L’art. 28 de la Convention de l’ONU relative aux droits des personnes handicapées (CDPH) engage la Suisse à assurer aux personnes en situation de handicap un niveau de vie adéquat ainsi que des conditions de vie constamment améliorées. Les personnes concernées doivent notamment bénéficier d’un accès égalitaire aux programmes de réduction de la pauvreté et aux prestations de retraite.
Les prestations de l’AI ne suffisent souvent pas à couvrir les besoins vitaux des bénéficiaires. C’est la raison pour laquelle près de la moitié des rentières et rentiers AI dépendent des prestations complémentaires (PC). La couverture des besoins vitaux doit être améliorée par une augmentation des rentes AI ou par d’autres contributions ciblées. Pour y parvenir, il convient d’examiner la mise sur pied d’un financement additionnel portant sur l’AI dans son ensemble. Le versement d’une 13e rente AI serait un autre moyen possible. Du point de vue d’Inclusion Handicap, l’inégalité de traitement entre bénéficiaires d’une rente AVS et AI telle qu’elle existe actuellement est intenable. C’est pourquoi la faîtière maintient sa revendication concernant le versement d’une 13e rente AI.
Aujourd’hui, les conditions d’accès à la contribution d’assistance de l’AI sont très restrictives. Seules les personnes au bénéfice d’une allocation pour impotence de l’AI y ont droit. Le modèle d’assistance en vigueur nécessite donc d’être développé. Il faut, d’une part, élargir le cercle des ayants droit et, d’autre part, rendre possible la rémunération, au moyen de la contribution d’assistance, des proches directs qui fournissent des prestations d’assistance à la personne concernée. L’instrument d’évaluation doit en outre être développé de sorte que les besoins d’assistance des personnes ayant un handicap cognitif et sensoriel puissent être déterminés de manière plus réaliste. Enfin, pour permettre de verser des salaires appropriés aux assistant-e-s, il faut que les tarifs horaires soient revus à la hausse.

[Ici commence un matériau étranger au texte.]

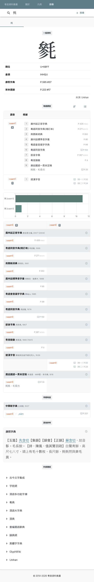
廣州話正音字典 (39, 123)
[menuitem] (47, 477)
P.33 (85, 170)
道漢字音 (35, 179)
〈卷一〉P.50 (82, 179)
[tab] (12, 23)
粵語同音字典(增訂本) (42, 129)
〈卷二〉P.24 (82, 183)
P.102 (85, 150)
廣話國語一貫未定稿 (41, 165)
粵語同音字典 (38, 150)
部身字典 (35, 155)
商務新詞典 (36, 134)
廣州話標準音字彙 (40, 139)
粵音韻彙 (35, 160)
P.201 (85, 413)
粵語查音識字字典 (40, 144)
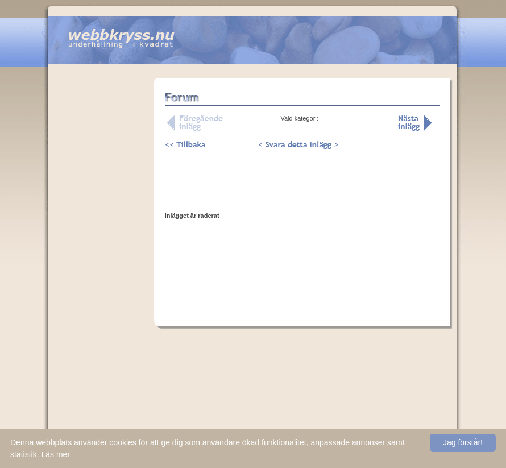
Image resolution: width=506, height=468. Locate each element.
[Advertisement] (100, 255)
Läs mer (55, 454)
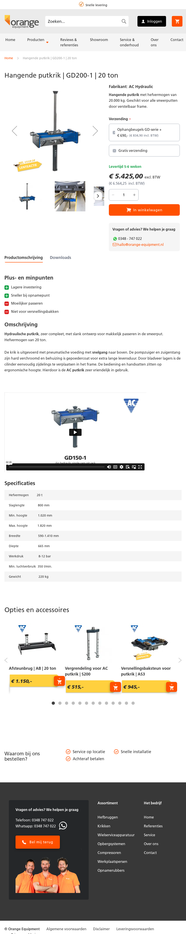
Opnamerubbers (111, 870)
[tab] (27, 258)
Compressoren (109, 852)
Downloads (60, 257)
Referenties (153, 826)
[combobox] (87, 21)
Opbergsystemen (111, 844)
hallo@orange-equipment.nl (140, 244)
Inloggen (154, 21)
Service (149, 835)
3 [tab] (66, 703)
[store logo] (22, 21)
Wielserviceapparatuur (116, 835)
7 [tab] (93, 703)
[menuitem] (10, 39)
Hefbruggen (108, 817)
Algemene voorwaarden (66, 929)
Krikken (104, 826)
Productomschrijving (23, 257)
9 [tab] (106, 703)
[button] (14, 130)
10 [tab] (113, 703)
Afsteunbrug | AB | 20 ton (32, 668)
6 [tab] (86, 703)
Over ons (151, 844)
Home (8, 58)
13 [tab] (133, 703)
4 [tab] (73, 703)
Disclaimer (101, 929)
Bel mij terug (41, 842)
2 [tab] (60, 703)
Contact (150, 852)
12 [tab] (126, 703)
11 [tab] (119, 703)
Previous (6, 660)
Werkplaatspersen (112, 861)
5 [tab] (80, 703)
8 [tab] (100, 703)
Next (180, 660)
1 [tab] (53, 703)
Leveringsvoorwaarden (135, 929)
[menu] (93, 42)
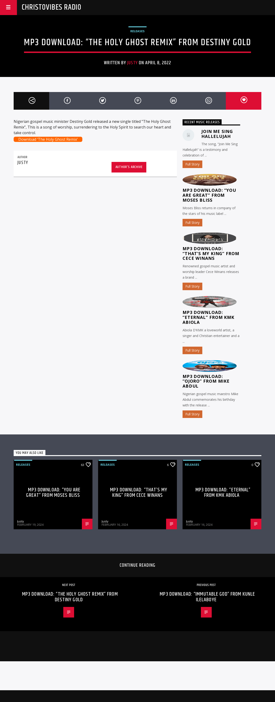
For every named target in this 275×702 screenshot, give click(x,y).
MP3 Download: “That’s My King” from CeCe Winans (211, 253)
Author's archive (129, 167)
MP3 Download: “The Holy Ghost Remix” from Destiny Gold (70, 597)
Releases (137, 31)
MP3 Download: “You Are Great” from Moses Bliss (209, 195)
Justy (132, 63)
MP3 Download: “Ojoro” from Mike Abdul (206, 381)
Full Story (192, 164)
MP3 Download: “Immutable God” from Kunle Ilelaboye (207, 597)
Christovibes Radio (51, 7)
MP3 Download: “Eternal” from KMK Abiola (208, 317)
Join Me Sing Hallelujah (217, 133)
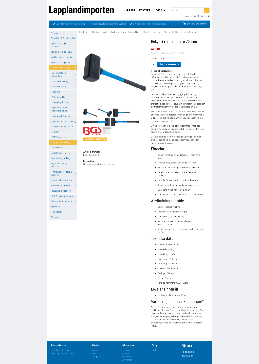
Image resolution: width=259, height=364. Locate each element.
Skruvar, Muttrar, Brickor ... (64, 201)
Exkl (201, 16)
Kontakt (144, 10)
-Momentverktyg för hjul (62, 126)
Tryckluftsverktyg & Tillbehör (64, 165)
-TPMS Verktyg (58, 137)
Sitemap (55, 217)
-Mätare (55, 132)
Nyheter (54, 33)
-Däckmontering (64, 86)
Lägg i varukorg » (168, 64)
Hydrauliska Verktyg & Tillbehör (64, 173)
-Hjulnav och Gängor (60, 116)
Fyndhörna (56, 206)
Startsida (83, 32)
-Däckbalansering (64, 81)
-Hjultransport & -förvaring (63, 121)
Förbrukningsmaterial (64, 185)
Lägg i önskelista (95, 139)
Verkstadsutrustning (64, 153)
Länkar (155, 350)
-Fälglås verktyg (58, 97)
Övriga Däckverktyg (130, 32)
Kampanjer (56, 212)
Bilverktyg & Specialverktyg (64, 38)
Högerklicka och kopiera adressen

Lors de l’évaluation de la capacité de travail d’une personne assurée, l’AI est souvent amenée à demander des expertises médicales externes. Celles-ci influent fortement sur le montant des prestations de l’AI. Depuis 2019, les médias font très régulièrement état de problèmes majeurs constatés dans ce domaine, tels que des évaluations tendancieuses, la violation de standards médicaux ou le manque de transparence des résultats. Pour ces raisons, il a été décidé en 2022 de créer la Commission fédérale d’assurance qualité des expertises médicales (COQEM). En juin 2025, le Parlement a déposé la motion 25.3006 dans laquelle il exige la possibilité de demander un réexamen des décisions d’octroi de prestations de l’AI en cas de graves défauts de qualité constatés par la COQEM. Inclusion Handicap accompagnera étroitement ce processus législatif.